Pictures aside, copy every record word for word.

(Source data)
*-*-*
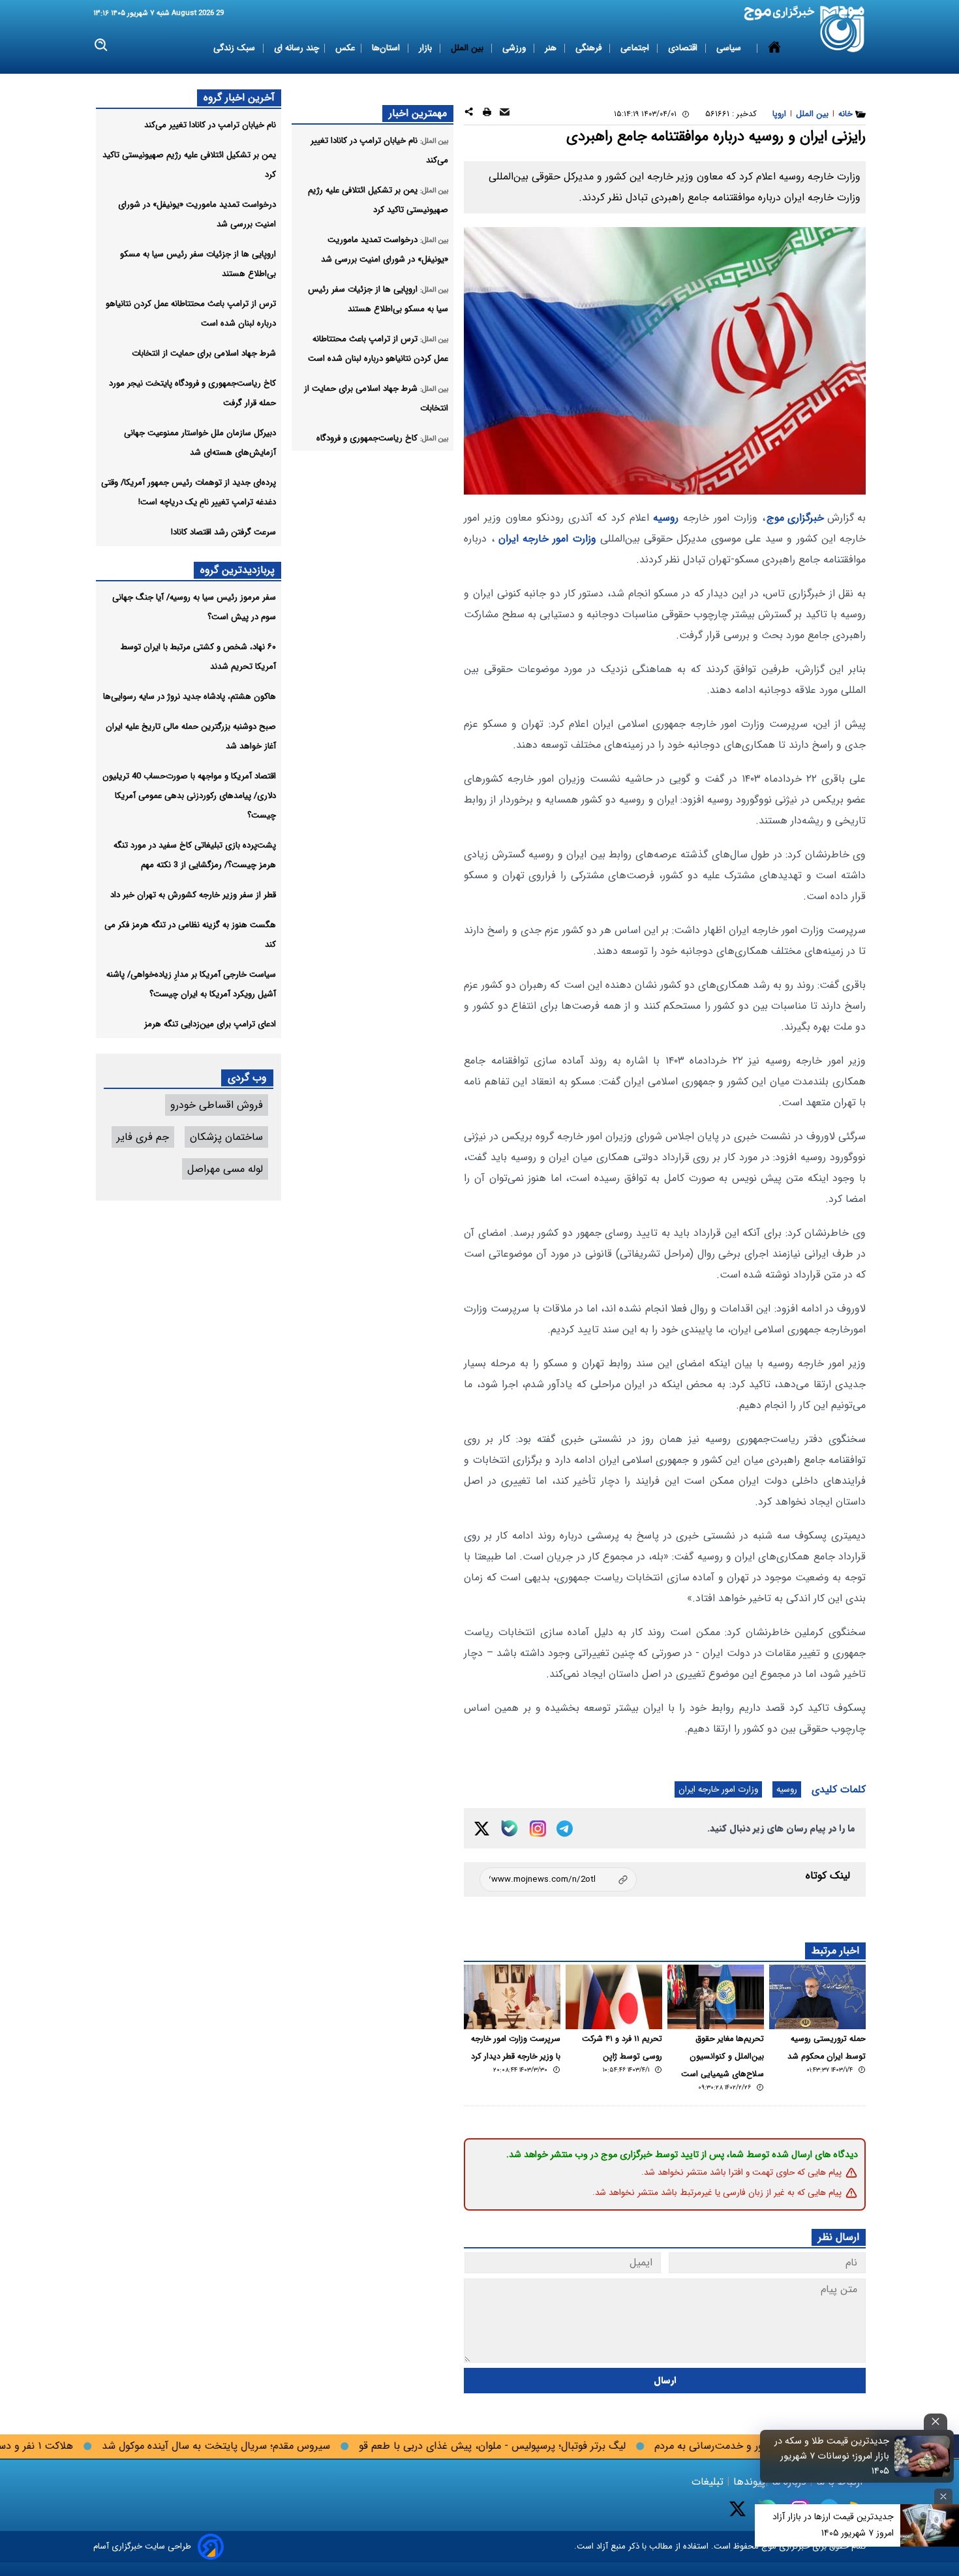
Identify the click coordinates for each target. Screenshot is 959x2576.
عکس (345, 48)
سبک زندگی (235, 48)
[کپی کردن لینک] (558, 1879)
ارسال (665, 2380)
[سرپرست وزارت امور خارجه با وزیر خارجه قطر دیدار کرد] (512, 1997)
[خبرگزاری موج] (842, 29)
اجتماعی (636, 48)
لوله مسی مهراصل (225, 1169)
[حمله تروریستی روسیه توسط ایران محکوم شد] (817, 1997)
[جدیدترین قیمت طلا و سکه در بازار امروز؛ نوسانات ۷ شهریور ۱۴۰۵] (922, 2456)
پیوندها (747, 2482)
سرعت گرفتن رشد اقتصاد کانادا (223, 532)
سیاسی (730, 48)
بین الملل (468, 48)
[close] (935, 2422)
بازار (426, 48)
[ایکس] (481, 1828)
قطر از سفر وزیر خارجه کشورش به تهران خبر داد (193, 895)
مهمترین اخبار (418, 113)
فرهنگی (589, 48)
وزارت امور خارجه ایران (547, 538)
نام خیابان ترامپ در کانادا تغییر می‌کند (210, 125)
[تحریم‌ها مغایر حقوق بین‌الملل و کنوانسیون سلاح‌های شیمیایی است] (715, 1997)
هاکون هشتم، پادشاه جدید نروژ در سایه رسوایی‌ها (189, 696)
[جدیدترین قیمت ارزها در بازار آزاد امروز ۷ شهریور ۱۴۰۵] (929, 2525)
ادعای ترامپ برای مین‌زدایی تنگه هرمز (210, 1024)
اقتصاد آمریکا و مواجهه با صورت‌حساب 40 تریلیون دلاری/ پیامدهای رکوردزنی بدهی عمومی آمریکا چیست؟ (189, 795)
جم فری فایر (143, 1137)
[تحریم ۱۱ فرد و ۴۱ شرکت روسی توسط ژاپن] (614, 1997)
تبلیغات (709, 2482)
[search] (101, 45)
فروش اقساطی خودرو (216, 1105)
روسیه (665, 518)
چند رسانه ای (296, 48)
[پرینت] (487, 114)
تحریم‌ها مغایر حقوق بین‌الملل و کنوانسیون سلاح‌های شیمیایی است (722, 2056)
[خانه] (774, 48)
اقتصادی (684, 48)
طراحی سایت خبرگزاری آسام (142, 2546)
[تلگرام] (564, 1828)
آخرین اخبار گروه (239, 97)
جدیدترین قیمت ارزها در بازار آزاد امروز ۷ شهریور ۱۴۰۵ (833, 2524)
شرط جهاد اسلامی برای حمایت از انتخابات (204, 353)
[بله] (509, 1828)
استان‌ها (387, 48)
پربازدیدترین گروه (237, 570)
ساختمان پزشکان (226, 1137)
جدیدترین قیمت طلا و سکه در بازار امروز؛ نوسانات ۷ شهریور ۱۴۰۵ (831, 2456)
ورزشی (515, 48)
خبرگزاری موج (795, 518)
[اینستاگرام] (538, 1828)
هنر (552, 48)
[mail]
*-*-*
• **Task output**
Identify the click coordinates for each target. Screenshot is 959x2576.
عکس (345, 48)
سبک زندگی (235, 48)
[کپی کردن لینک] (558, 1879)
ارسال (665, 2380)
[سرپرست وزارت امور خارجه با وزیر خارجه قطر دیدار کرد] (512, 1997)
[خبرگزاری موج] (842, 29)
اجتماعی (636, 48)
لوله مسی مهراصل (225, 1169)
[حمله تروریستی روسیه توسط ایران محکوم شد] (817, 1997)
[جدیدترین قیمت طلا و سکه در بازار امروز؛ نوسانات ۷ شهریور ۱۴۰۵] (922, 2456)
پیوندها (747, 2482)
سرعت گرفتن رشد اقتصاد کانادا (223, 532)
سیاسی (730, 48)
بین الملل (468, 48)
[close] (935, 2422)
بازار (426, 48)
[ایکس] (481, 1828)
قطر از سفر وزیر خارجه کشورش به تهران خبر داد (193, 895)
مهمترین اخبار (418, 113)
فرهنگی (589, 48)
وزارت امور خارجه ایران (547, 538)
نام خیابان ترامپ در کانادا تغییر می‌کند (210, 125)
[تحریم‌ها مغایر حقوق بین‌الملل و کنوانسیون سلاح‌های شیمیایی است] (715, 1997)
هاکون هشتم، پادشاه جدید نروژ در سایه رسوایی‌ها (189, 696)
[جدیدترین قیمت ارزها در بازار آزاد امروز ۷ شهریور ۱۴۰۵] (929, 2525)
ادعای ترامپ برای مین‌زدایی تنگه هرمز (210, 1024)
اقتصاد آمریکا و مواجهه با صورت‌حساب 40 تریلیون دلاری/ پیامدهای رکوردزنی بدهی عمومی آمریکا چیست؟ (189, 795)
جم فری فایر (143, 1137)
[تحریم ۱۱ فرد و ۴۱ شرکت روسی توسط ژاپن] (614, 1997)
تبلیغات (709, 2482)
[search] (101, 45)
فروش اقساطی خودرو (216, 1105)
روسیه (665, 518)
چند رسانه ای (296, 48)
[پرینت] (487, 114)
تحریم‌ها مغایر حقوق بین‌الملل و کنوانسیون سلاح‌های شیمیایی است (722, 2056)
[خانه] (774, 48)
اقتصادی (684, 48)
طراحی سایت خبرگزاری آسام (142, 2546)
[تلگرام] (564, 1828)
آخرین اخبار گروه (239, 97)
جدیدترین قیمت ارزها در بازار آزاد امروز ۷ شهریور ۱۴۰۵ (833, 2524)
شرط جهاد اسلامی برای حمایت از انتخابات (204, 353)
[بله] (509, 1828)
استان‌ها (387, 48)
پربازدیدترین گروه (237, 570)
ساختمان پزشکان (226, 1137)
جدیدترین قیمت طلا و سکه در بازار امروز؛ نوسانات ۷ شهریور ۱۴۰۵ (831, 2456)
ورزشی (515, 48)
خبرگزاری موج (795, 518)
[اینستاگرام] (538, 1828)
هنر (552, 48)
[mail]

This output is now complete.